:: MATERIAL PROVIDED ::
────────────────
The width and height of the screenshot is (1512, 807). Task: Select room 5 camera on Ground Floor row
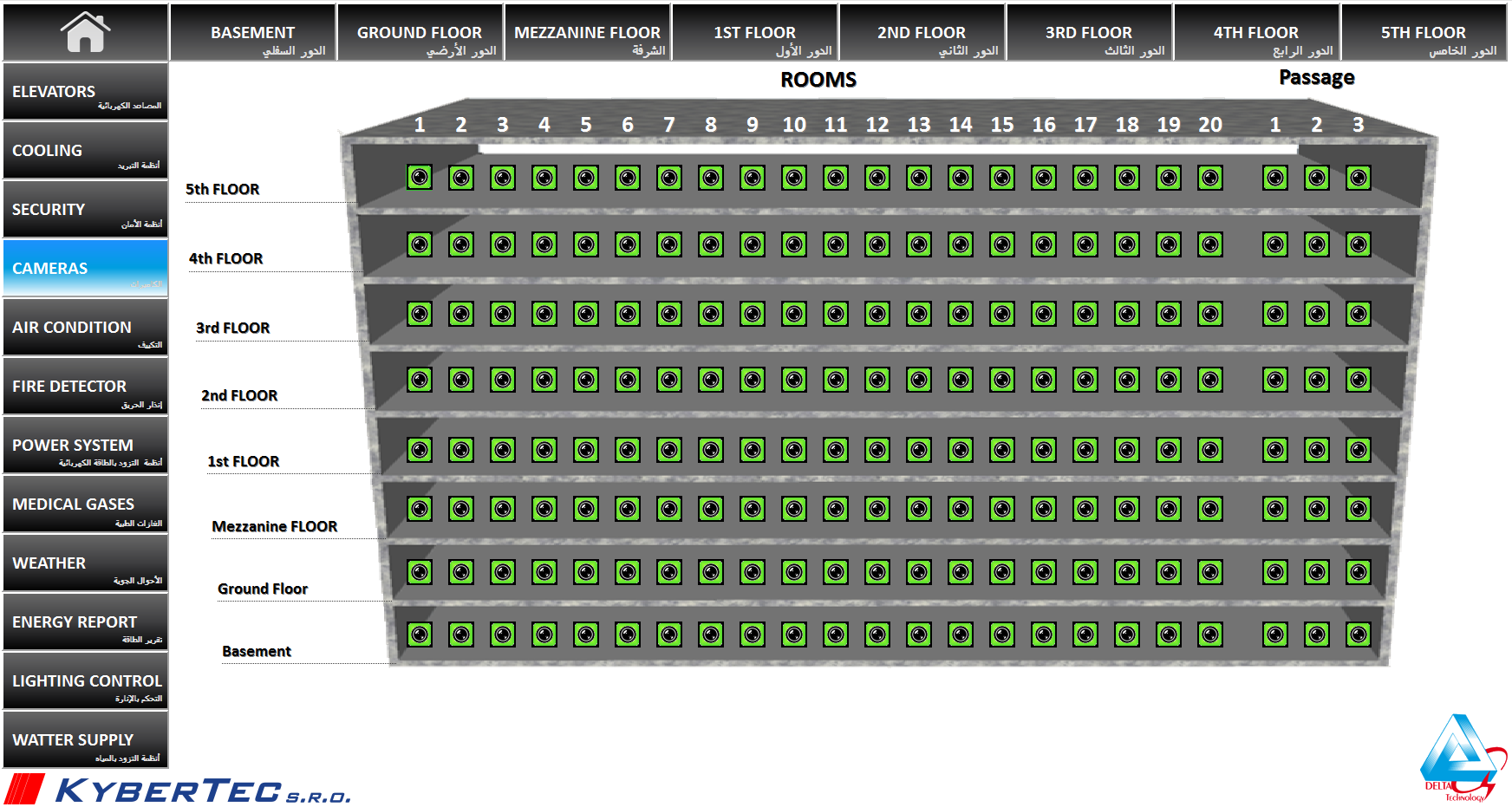586,572
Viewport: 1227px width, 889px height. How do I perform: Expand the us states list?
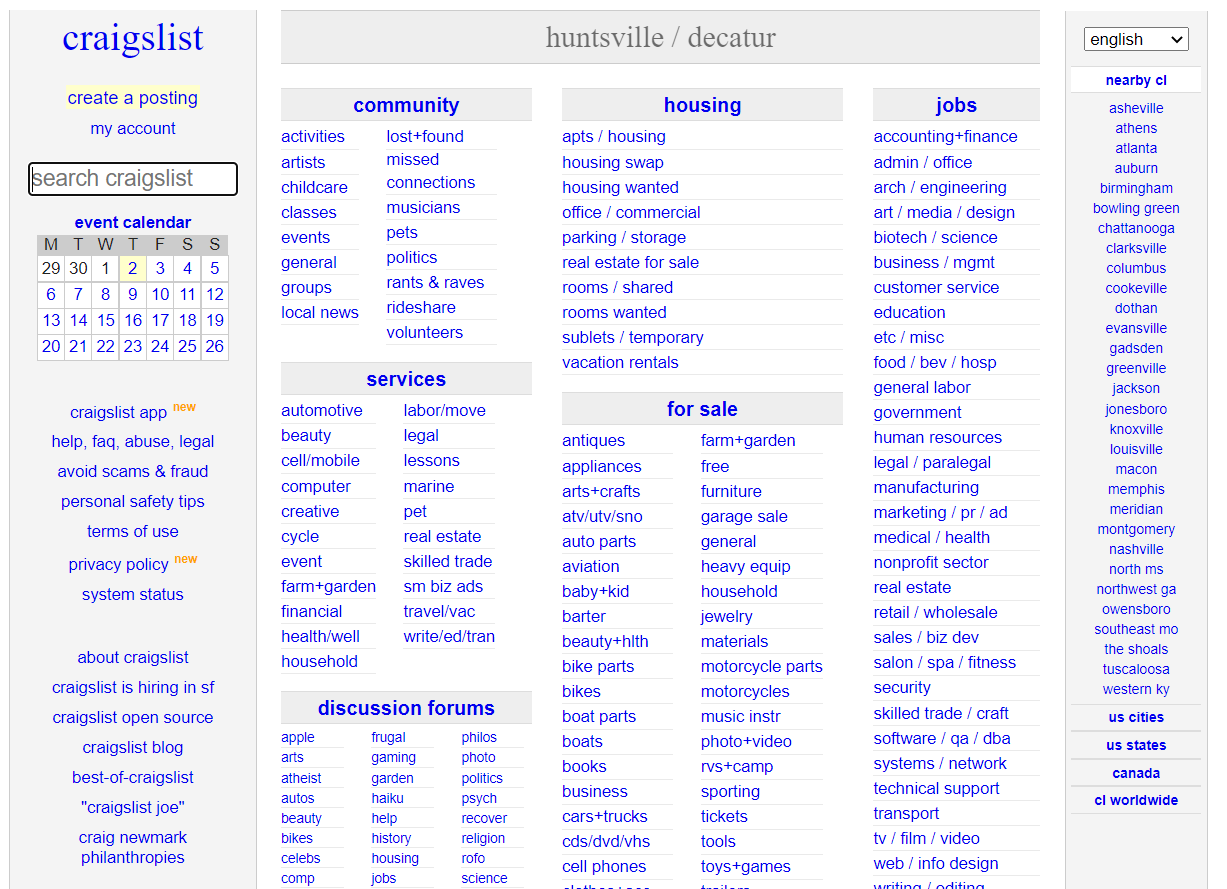tap(1135, 745)
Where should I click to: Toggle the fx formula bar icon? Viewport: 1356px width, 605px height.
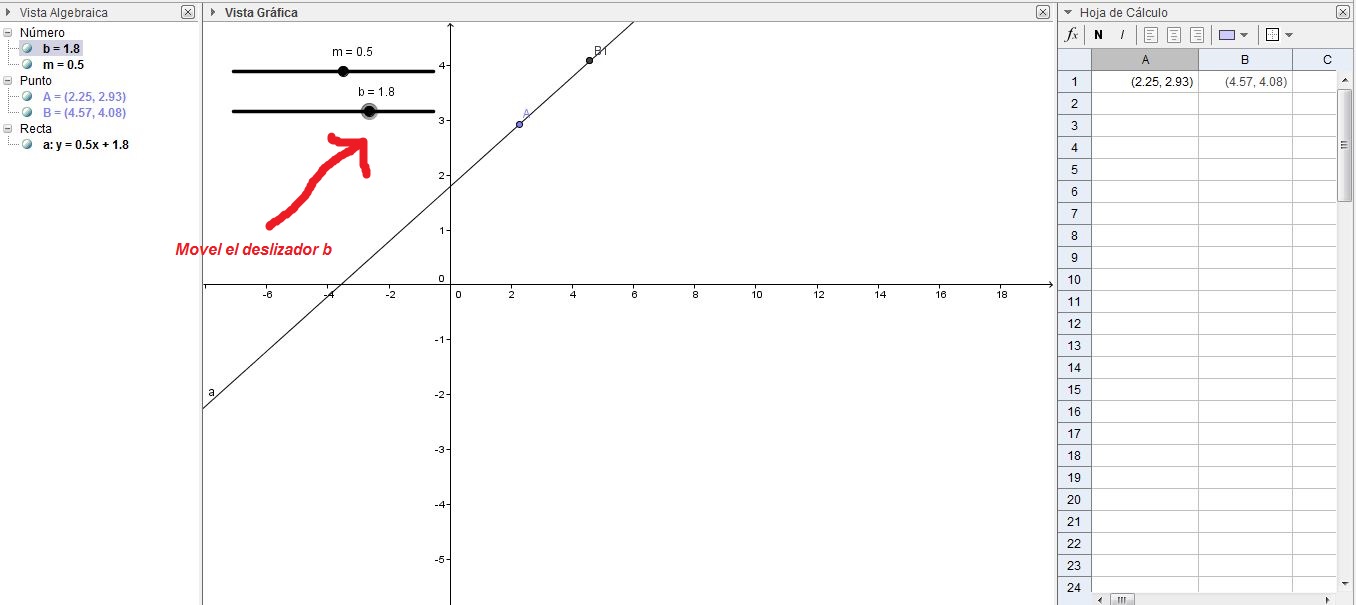(x=1072, y=34)
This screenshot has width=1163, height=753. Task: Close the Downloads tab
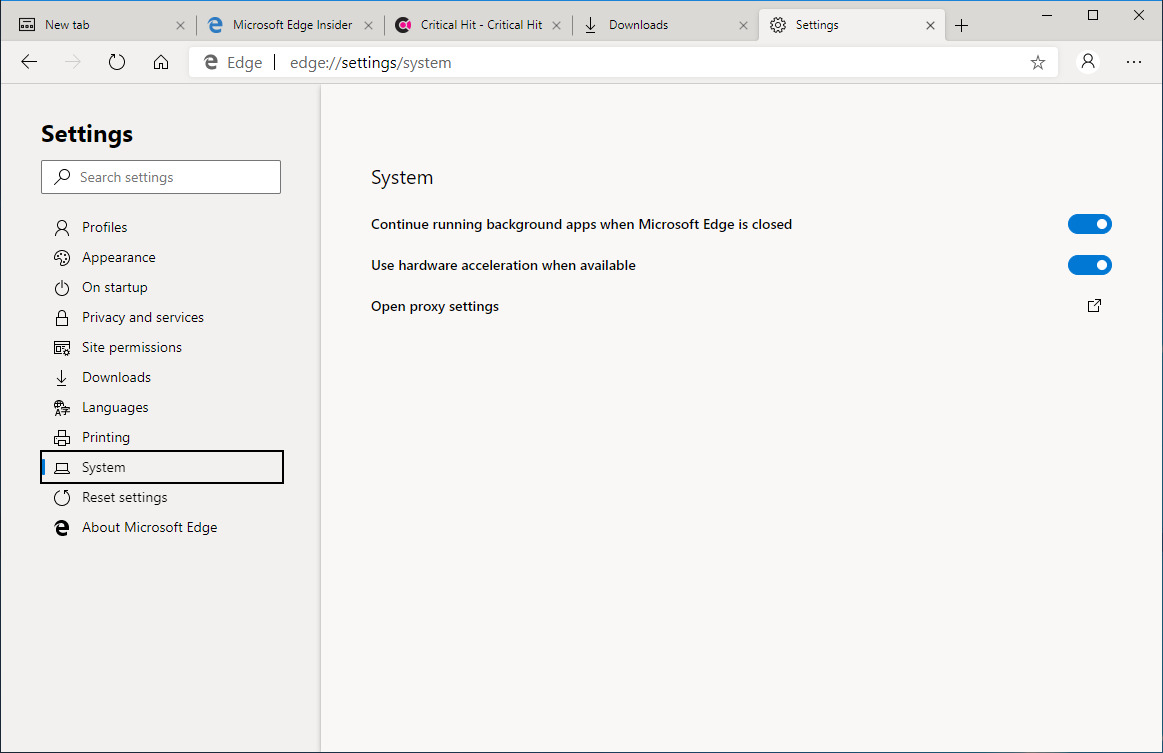click(x=742, y=25)
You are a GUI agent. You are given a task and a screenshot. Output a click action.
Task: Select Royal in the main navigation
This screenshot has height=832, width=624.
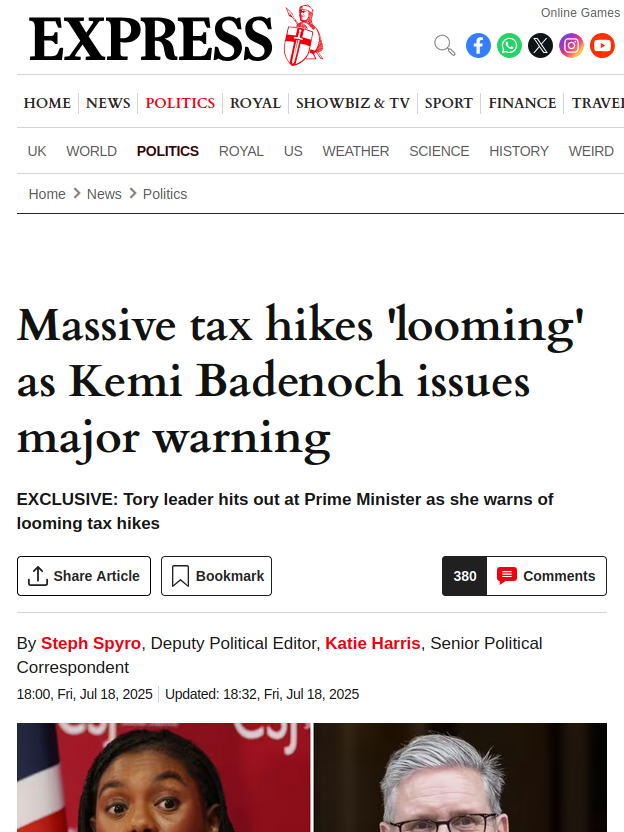click(255, 103)
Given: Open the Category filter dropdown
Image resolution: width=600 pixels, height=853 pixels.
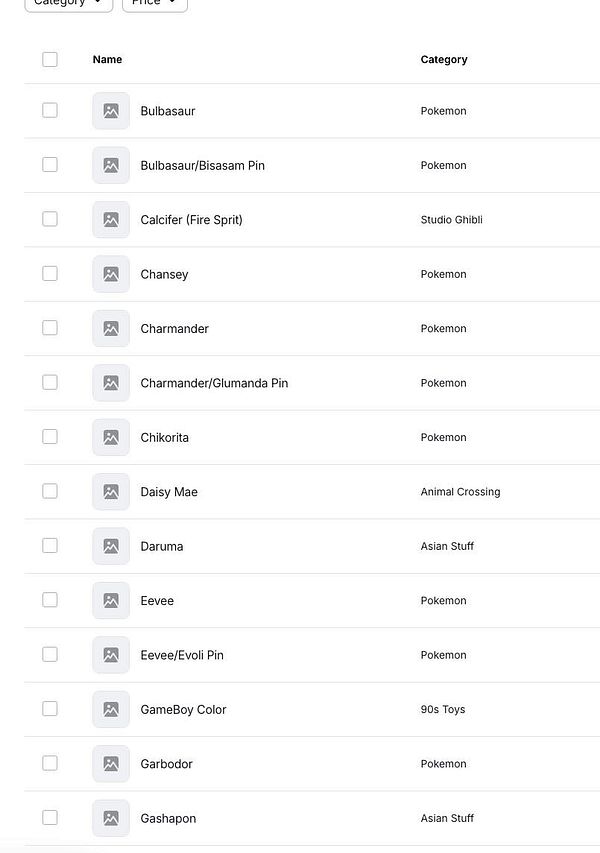Looking at the screenshot, I should coord(68,3).
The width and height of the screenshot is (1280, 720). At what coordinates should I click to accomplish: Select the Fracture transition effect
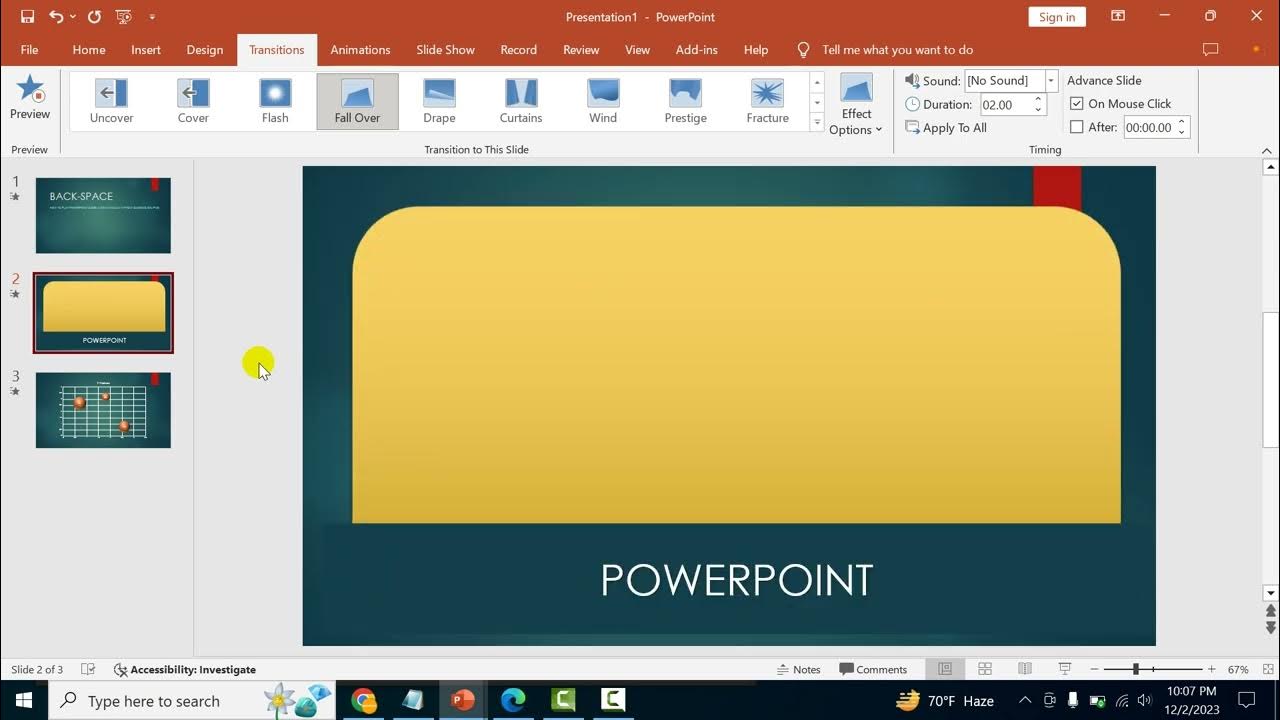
────────────────
:: EXERCISE REQUIREMENTS ::
Rewrite the records above as a numbered list with no blank lines, and leave out the pictures.

:: RESPONSE TO THE TASK ::
1. The width and height of the screenshot is (1512, 807). Task: Select room 5 camera on Ground Floor row
2. 586,572
3. Viewport: 1227px width, 889px height. How do I perform: Expand the us states list?
4. tap(1135, 745)
5. Where should I click to: Toggle the fx formula bar icon? Viewport: 1356px width, 605px height.
6. (x=1072, y=34)
7. This screenshot has width=1163, height=753. Task: Close the Downloads tab
8. click(x=742, y=25)
9. You are a GUI agent. You are given a task and a screenshot. Output a click action.
10. Task: Select Royal in the main navigation
11. This screenshot has height=832, width=624.
12. click(255, 103)
13. Given: Open the Category filter dropdown
14. Image resolution: width=600 pixels, height=853 pixels.
15. Looking at the screenshot, I should coord(68,3).
16. The width and height of the screenshot is (1280, 720). At what coordinates should I click to accomplish: Select the Fracture transition effect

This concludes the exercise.